** Opening Working data block **
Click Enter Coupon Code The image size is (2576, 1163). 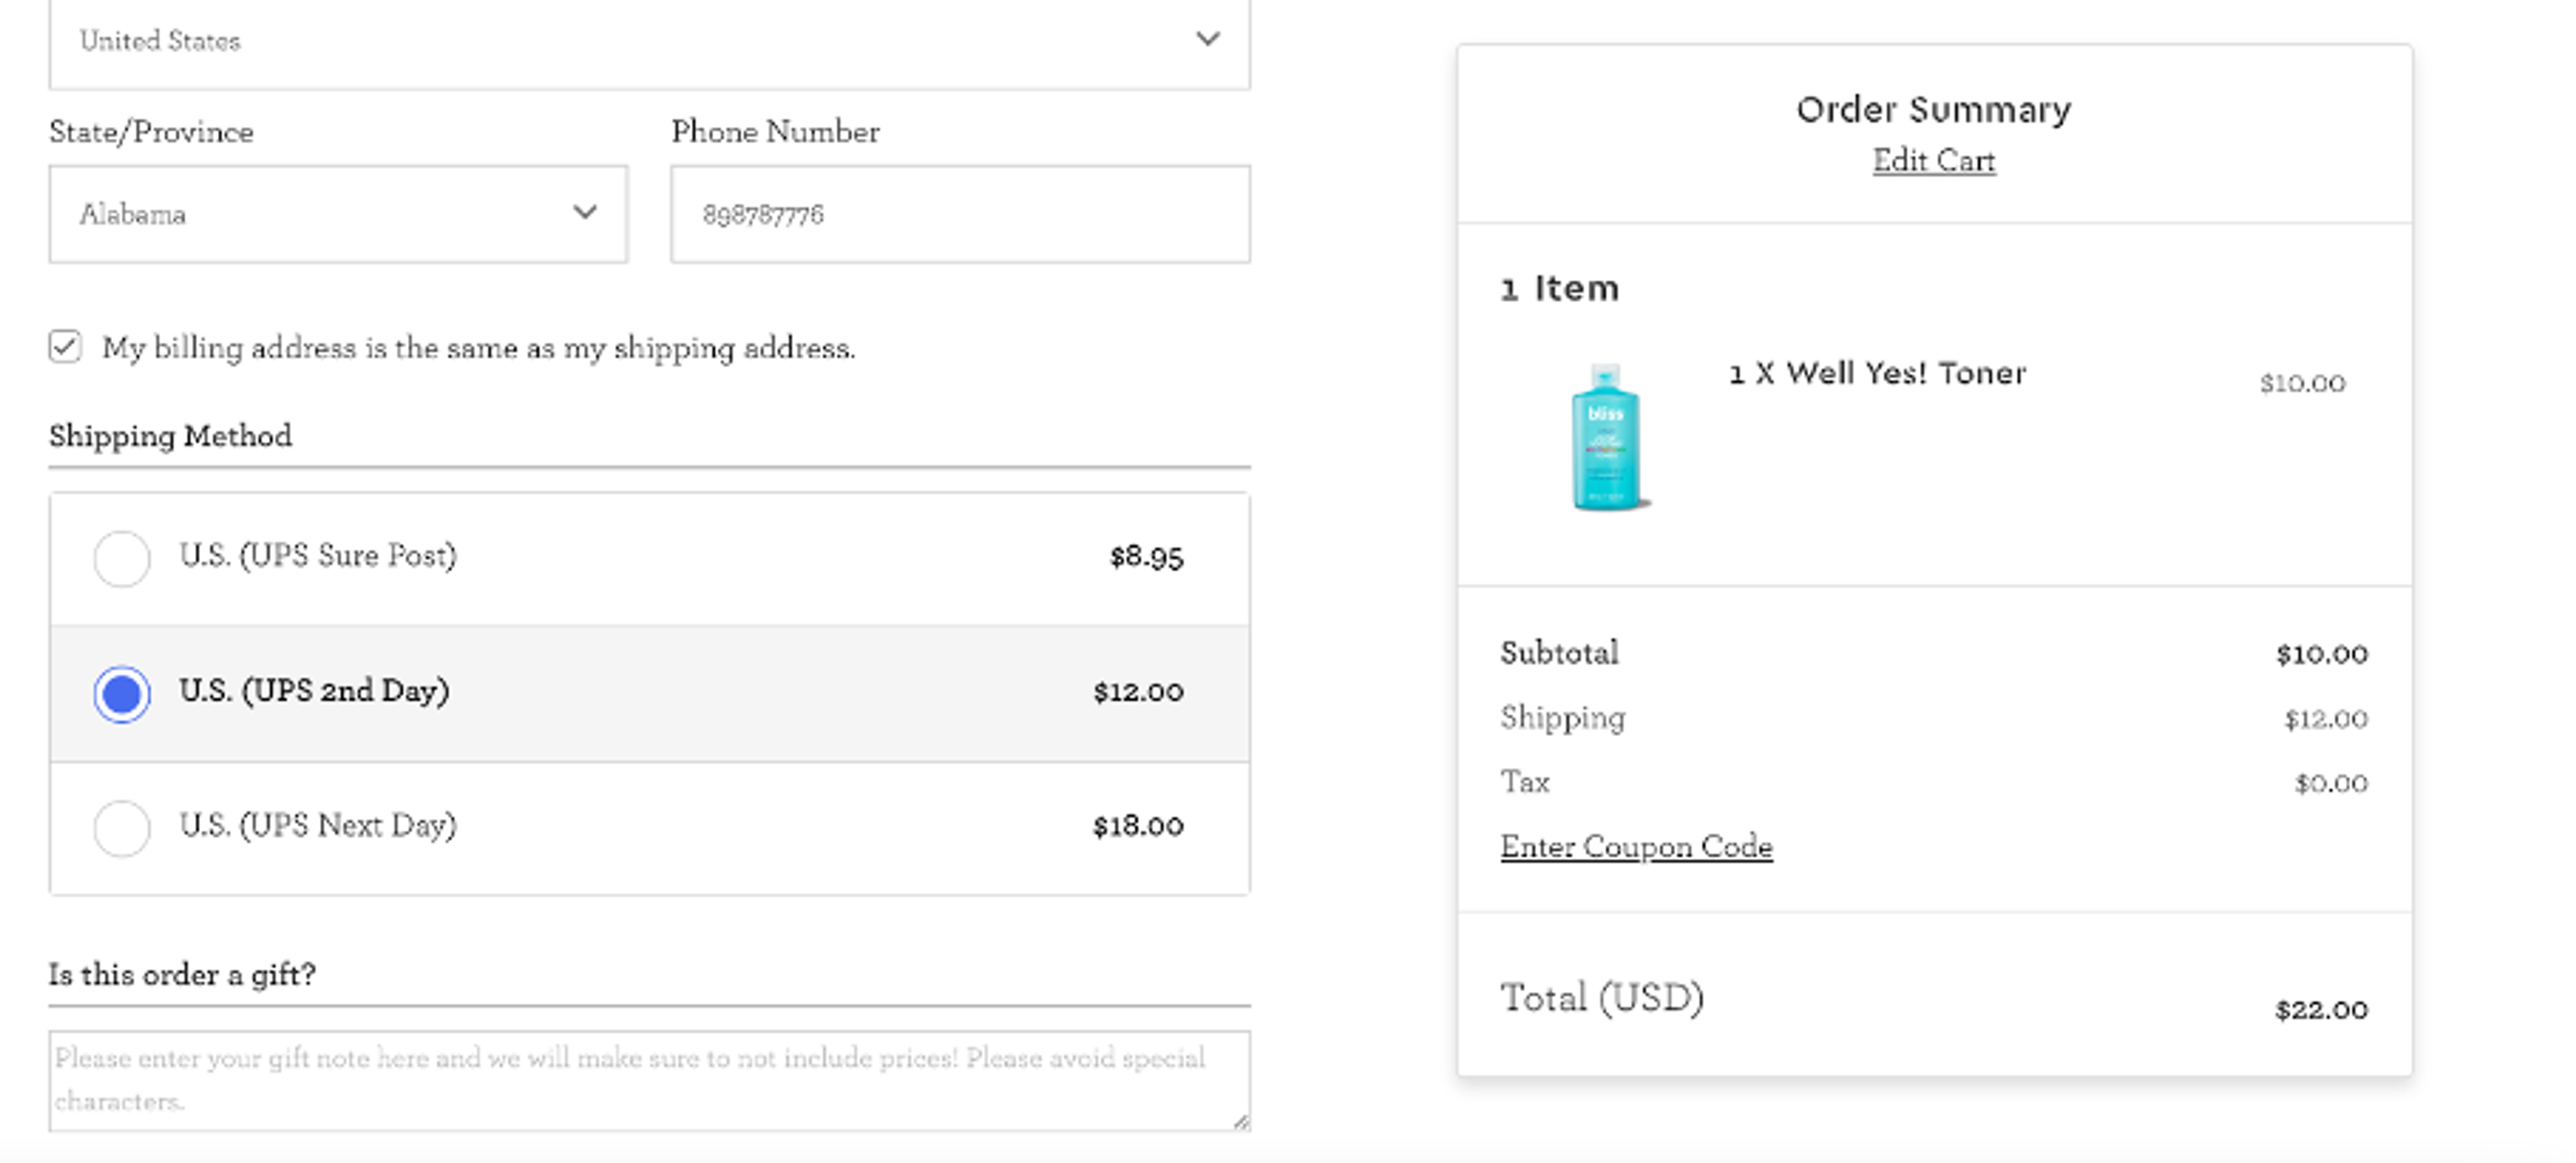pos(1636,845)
** Closing Working data block **
** Opening Working data block **
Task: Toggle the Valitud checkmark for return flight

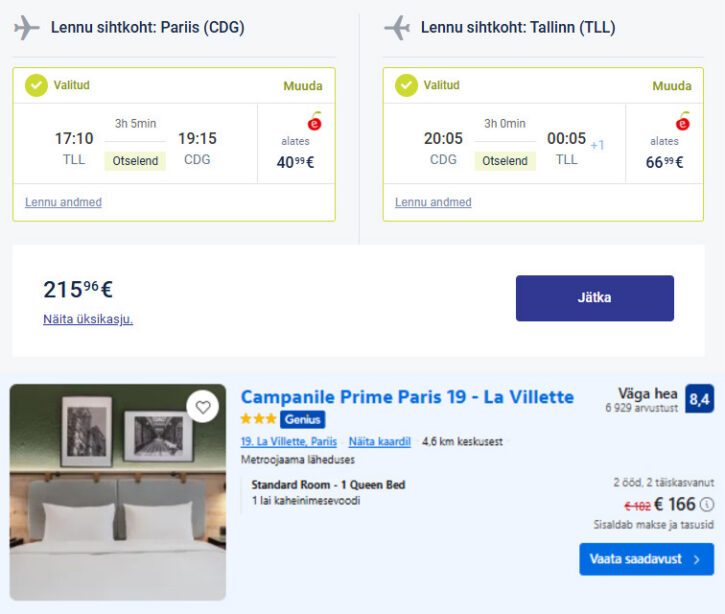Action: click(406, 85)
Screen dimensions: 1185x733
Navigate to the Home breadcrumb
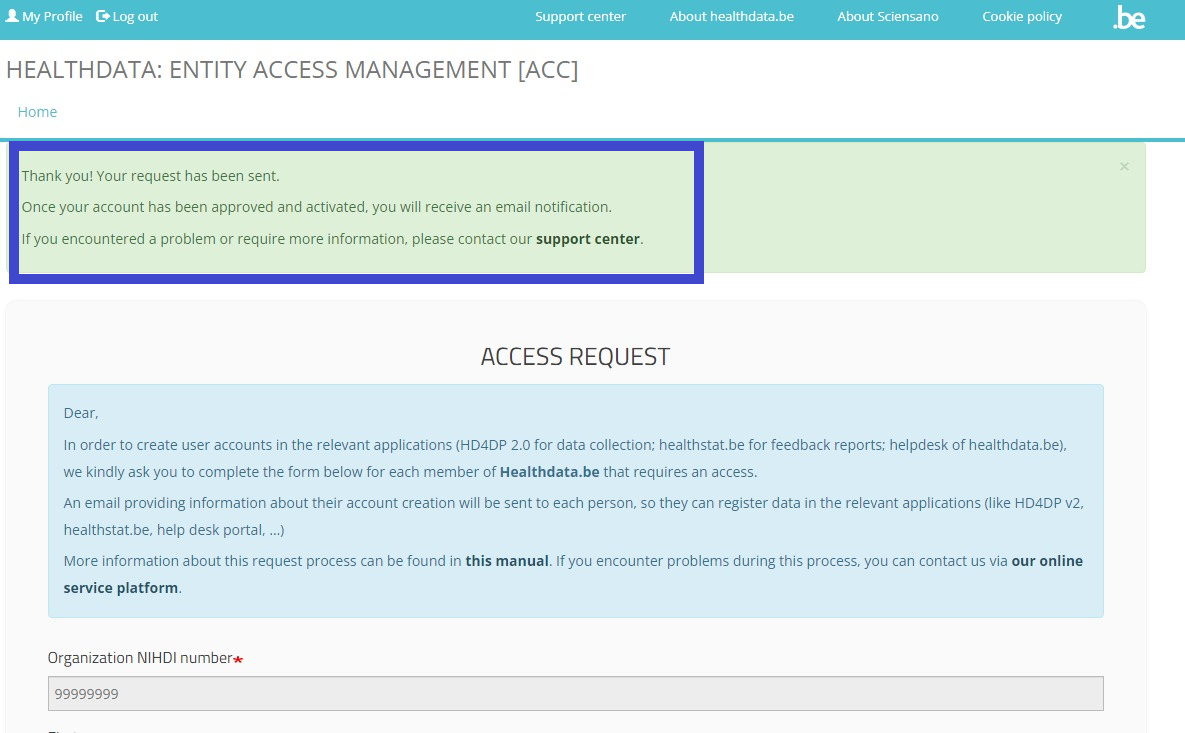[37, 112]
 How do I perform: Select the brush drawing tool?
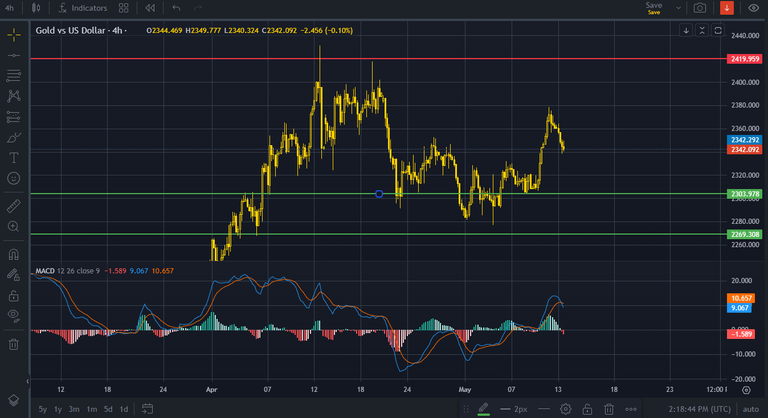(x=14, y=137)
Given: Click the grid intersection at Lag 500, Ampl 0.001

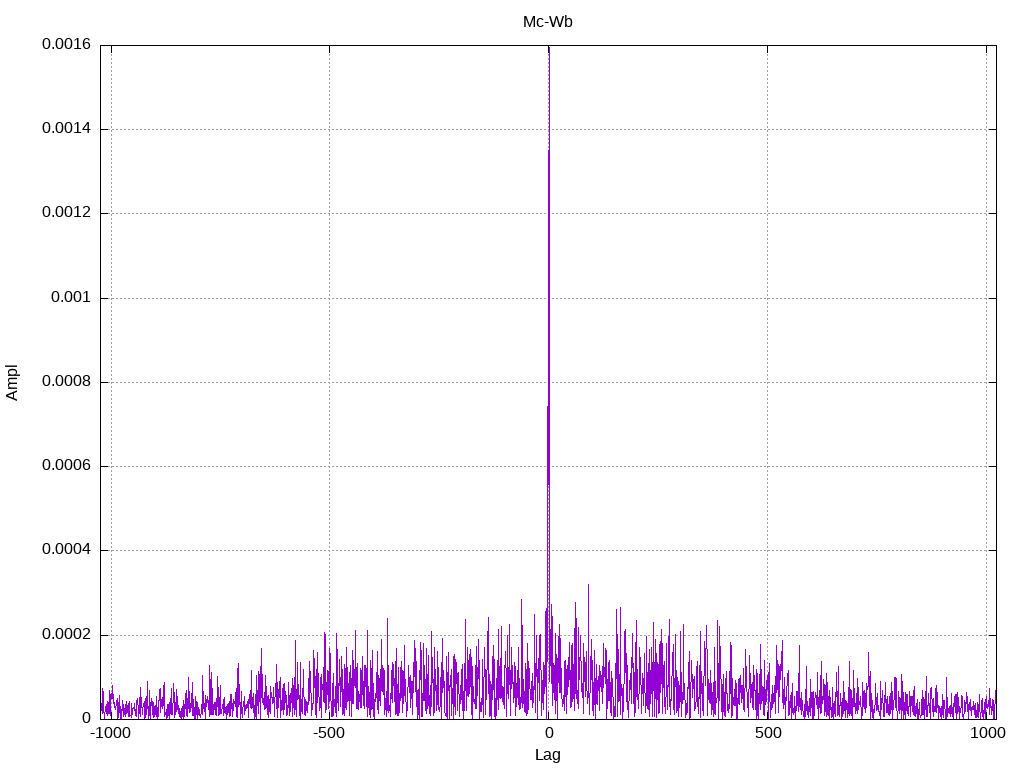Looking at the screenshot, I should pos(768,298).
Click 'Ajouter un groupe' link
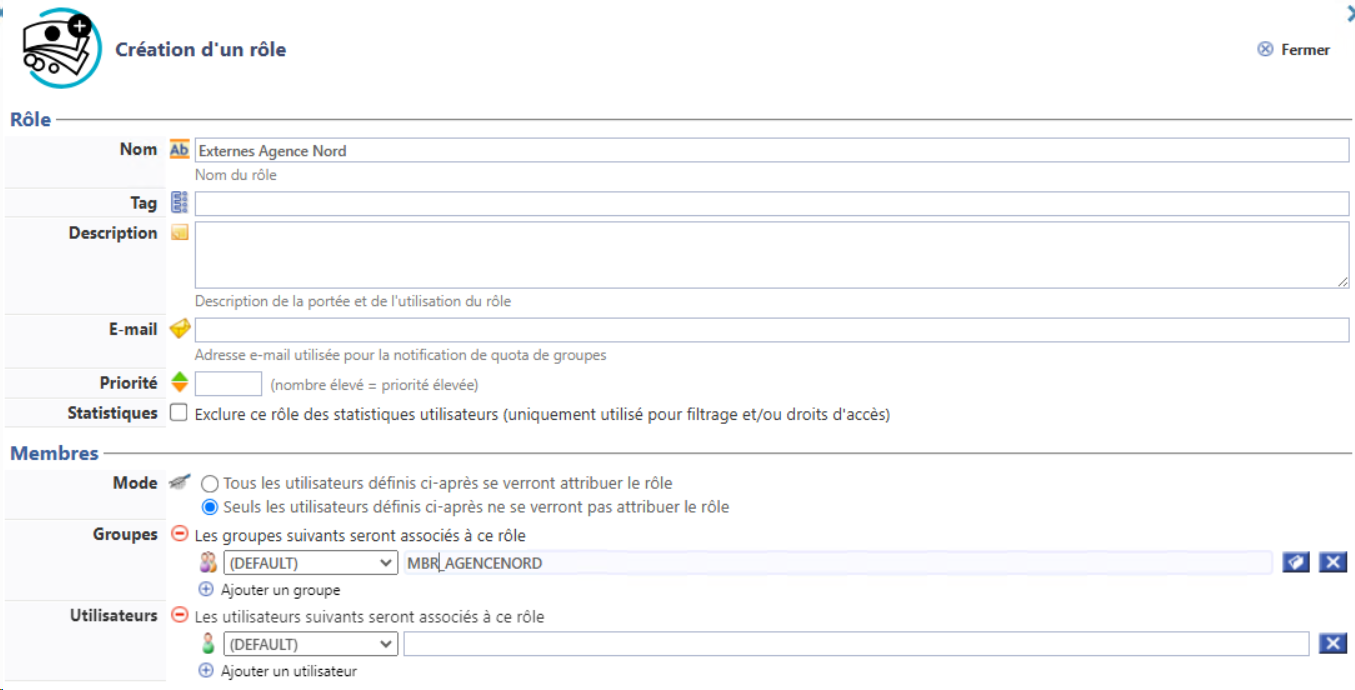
** Closing Working data block **
** Opening Working data block **
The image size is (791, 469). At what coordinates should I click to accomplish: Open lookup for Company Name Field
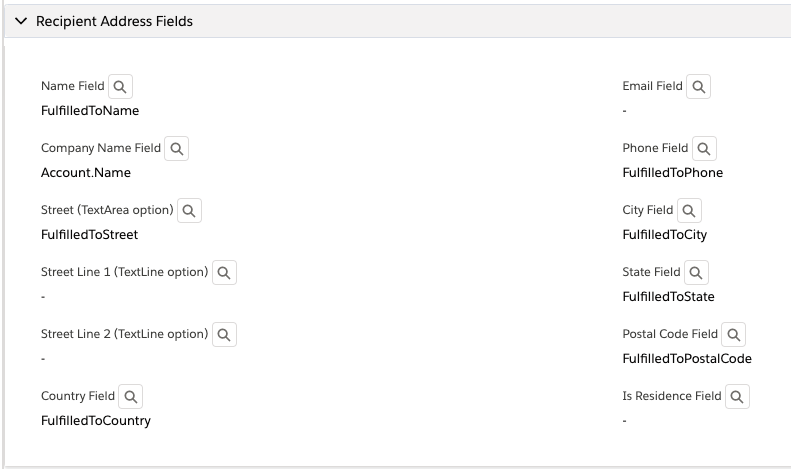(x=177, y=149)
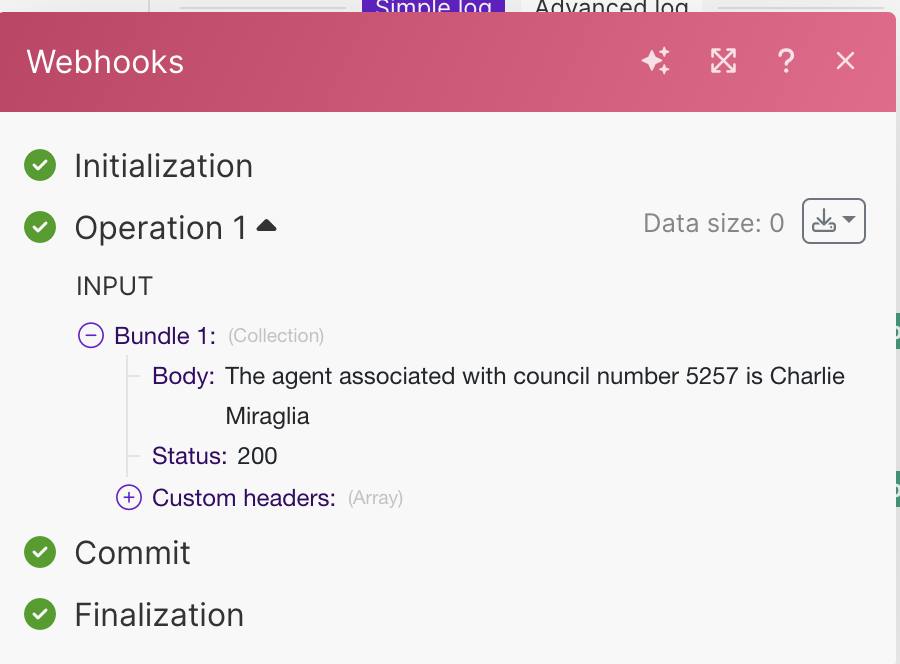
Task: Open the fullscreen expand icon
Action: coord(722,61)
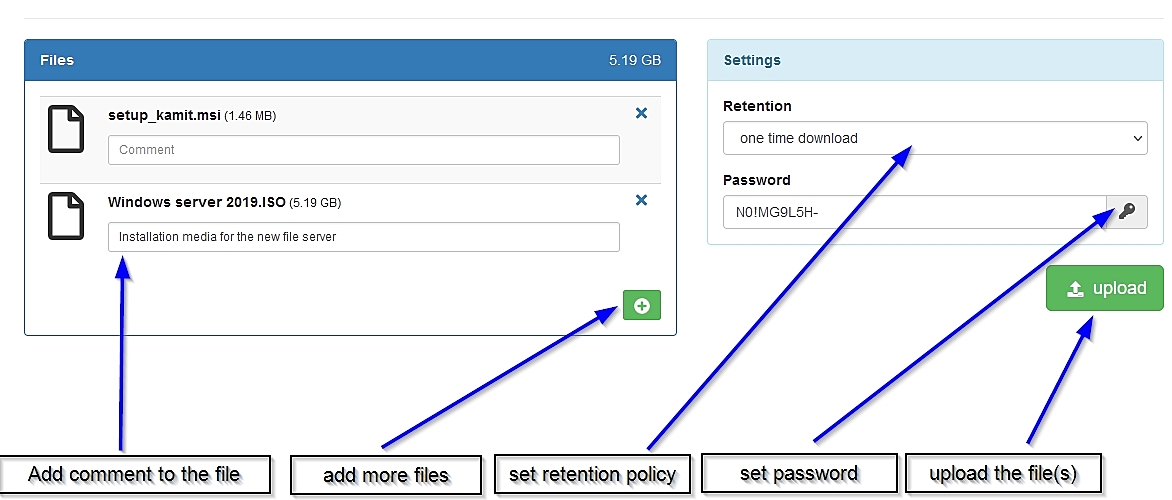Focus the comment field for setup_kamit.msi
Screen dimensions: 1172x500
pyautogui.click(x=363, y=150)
** Closing Working data block **
How to complete this task. With the pictures removed, print only the lines starting at the line that has "Screen dimensions: 1185x733" and ending at the line that has "Click 'Ajouter un groupe' link", both ends included, exactly as they stand above.

Output below.
Screen dimensions: 1185x733
Navigate to the Home breadcrumb
[37, 112]
 How do I perform: Select the brush drawing tool?
(x=14, y=137)
Given: Click the grid intersection at Lag 500, Ampl 0.001

Looking at the screenshot, I should pos(768,298).
Click 'Ajouter un groupe' link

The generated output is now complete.